The adopted parameterisation procedure allowed for ‘effective temperatures’ to be hypothesised: an isothermal temperature value that approximately replicates the behaviour of a non-isothermal laminate. This allows for a better understanding of the influence of non-isothermal conditions when compared to conventional isothermal studies. Figure 11 illustrates that as the temperature of the coldest face of a laminate decreases towards the onset of crystallisation, the effective temperature of the whole sample is more heavily skewed towards the temperature of the cold face. This results in much higher shear stress values as the presence of a single cold ply is enough to heavily impair the shearing of the laminate. It also illustrates that bigger temperature differences through the thickness of a laminate result in further decreases in the effective laminate temperature as a percentage of the two non-isothermal faces (effective temperature ratio). This implies that the temperature of the cold ply of a non-isothermal laminate is heavily linked to its shear response, largely regardless of the temperature of other plies.
The implications from the effective temperature values are that, for successful FRTP thermoforming, the temperature of each laminate ply requires careful monitoring; a single cold ply can dictate the forming behaviour of a whole laminate. As detailed above, it is assumed that the non-isothermal conditions simulated in this work enforce a linear through-thickness temperature distribution because of the convective nature of cooling from each laminate surface. In a conventional thermoforming routine, however, conductive cooling is the primary mechanism upon the initiation of laminate-mould contact. Mould temperatures are usually minimised to initiate cooling and reduce the demoulding time. This conductive interface has the potential to reduce the linearity of the through-thickness thermal profile because of low out-of-plane conductivity. The occurrence of a nonlinear out-of-plane thermal distribution in thermoforming routines is different to the linear (assumed) profile in the bias extension tests, as illustrated in Figure 12.

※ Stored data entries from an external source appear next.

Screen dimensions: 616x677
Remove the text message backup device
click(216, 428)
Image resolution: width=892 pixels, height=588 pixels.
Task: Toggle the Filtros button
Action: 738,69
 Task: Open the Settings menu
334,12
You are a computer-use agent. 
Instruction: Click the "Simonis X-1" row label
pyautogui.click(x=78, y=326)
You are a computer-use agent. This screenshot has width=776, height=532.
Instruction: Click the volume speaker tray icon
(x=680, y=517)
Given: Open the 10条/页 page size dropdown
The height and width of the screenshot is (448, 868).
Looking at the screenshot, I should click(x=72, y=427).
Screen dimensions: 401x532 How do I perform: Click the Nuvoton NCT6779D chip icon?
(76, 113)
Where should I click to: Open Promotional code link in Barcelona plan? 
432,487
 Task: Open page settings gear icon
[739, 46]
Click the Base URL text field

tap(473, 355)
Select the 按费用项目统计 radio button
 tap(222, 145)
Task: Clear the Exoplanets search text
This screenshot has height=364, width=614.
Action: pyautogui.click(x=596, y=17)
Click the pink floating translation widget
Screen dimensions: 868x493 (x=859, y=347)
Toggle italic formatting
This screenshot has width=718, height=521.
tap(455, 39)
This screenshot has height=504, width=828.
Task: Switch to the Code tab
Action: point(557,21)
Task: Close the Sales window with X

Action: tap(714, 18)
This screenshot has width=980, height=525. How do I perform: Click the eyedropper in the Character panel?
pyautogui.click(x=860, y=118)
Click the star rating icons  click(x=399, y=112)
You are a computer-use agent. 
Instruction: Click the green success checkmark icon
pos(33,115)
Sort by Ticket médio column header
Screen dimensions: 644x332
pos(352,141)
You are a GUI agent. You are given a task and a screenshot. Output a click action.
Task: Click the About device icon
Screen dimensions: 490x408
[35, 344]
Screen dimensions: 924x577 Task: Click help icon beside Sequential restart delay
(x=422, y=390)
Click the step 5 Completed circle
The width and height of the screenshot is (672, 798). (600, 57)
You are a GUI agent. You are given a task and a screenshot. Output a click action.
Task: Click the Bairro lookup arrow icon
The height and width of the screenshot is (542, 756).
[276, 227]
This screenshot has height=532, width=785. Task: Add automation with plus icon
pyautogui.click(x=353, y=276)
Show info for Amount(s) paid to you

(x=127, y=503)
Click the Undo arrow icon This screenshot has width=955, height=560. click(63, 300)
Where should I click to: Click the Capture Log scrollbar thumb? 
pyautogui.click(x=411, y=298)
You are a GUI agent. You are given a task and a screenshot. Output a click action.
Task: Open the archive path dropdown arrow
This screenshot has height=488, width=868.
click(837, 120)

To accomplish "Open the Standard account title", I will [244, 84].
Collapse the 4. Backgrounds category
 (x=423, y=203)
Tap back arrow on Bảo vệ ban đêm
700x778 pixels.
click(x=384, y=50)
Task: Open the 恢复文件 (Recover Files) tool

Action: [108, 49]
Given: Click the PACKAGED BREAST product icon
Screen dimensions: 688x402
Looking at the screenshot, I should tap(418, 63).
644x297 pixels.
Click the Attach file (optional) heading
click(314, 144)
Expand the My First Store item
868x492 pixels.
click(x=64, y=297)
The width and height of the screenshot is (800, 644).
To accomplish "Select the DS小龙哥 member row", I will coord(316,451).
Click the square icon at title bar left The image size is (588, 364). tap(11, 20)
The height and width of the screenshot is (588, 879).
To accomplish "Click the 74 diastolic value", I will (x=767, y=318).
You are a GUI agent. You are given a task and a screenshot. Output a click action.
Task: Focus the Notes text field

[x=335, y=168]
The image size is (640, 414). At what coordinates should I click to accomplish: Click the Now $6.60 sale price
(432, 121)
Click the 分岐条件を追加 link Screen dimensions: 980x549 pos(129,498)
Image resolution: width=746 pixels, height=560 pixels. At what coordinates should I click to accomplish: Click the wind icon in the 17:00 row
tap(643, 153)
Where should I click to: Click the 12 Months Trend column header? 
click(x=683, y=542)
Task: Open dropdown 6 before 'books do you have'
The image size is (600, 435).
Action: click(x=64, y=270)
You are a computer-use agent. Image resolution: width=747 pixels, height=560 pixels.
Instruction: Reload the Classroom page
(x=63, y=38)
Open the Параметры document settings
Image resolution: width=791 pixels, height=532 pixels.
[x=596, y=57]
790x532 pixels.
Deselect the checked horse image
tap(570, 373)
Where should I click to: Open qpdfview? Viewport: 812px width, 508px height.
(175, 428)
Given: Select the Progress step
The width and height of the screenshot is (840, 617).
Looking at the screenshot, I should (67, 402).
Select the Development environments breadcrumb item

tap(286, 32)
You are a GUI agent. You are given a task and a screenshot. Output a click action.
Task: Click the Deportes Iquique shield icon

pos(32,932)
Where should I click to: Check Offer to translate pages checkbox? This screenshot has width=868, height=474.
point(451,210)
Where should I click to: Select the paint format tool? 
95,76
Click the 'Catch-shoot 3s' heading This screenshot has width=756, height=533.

Conventional simulation tools operate using either an isothermal or linearly interpolated non-isothermal through-thickness thermal profile. However, Figure 12 demonstrates that these assumptions may not replicate real-world thermoforming regimes because of the high mould–laminate conductivity. For these reasons, it is important to validate the findings of the non-isothermal intra-ply shear tests to assess their applicability to real-world conditions.

5. Validation

To assess the applicability of the experimental bias extension results to real-world thermoforming conditions, including the influence of tool temperature and cooling rate, a thermoforming validation exercise was conducted. Hemispheres were thermoformed at various non-isothermal conditions using a novel hemispherical punch attachment for the universal testing machine and a series of 300 × 300 mm 4-ply laminates. The laminates themselves were initially heated to an isothermal 250 °C between the lower platen (denoted the hot face) of the forming rig and a heated plate (both at 250 °C themselves). Once the laminate temperature stabilised (5 min dwell), the heated plate was removed to allow the lower platen to compress against the upper platen (denoted the cold face), via the actuation of four pneumatic struts, to a pressure of 0.15 Bar. The temperature of the upper platen was varied depending on the prescribed non-isothermal condition being tested. The seven different upper platen temperatures explored were 230 °C, 210 °C, 190 °C, 170 °C, 150 °C, 130 °C and 110 °C, creating the different non-isothermal conditions through the specimen thickness. Immediately after laminate–upper-platen contact was made, the universal testing machine lowered a 250 °C, 100 mm diameter hemispherical punch, at 500 mm/min, through the circular-holed platens to deform the FRTP laminate into a hemisphere. The novel punch apparatus is illustrated in Figure 13.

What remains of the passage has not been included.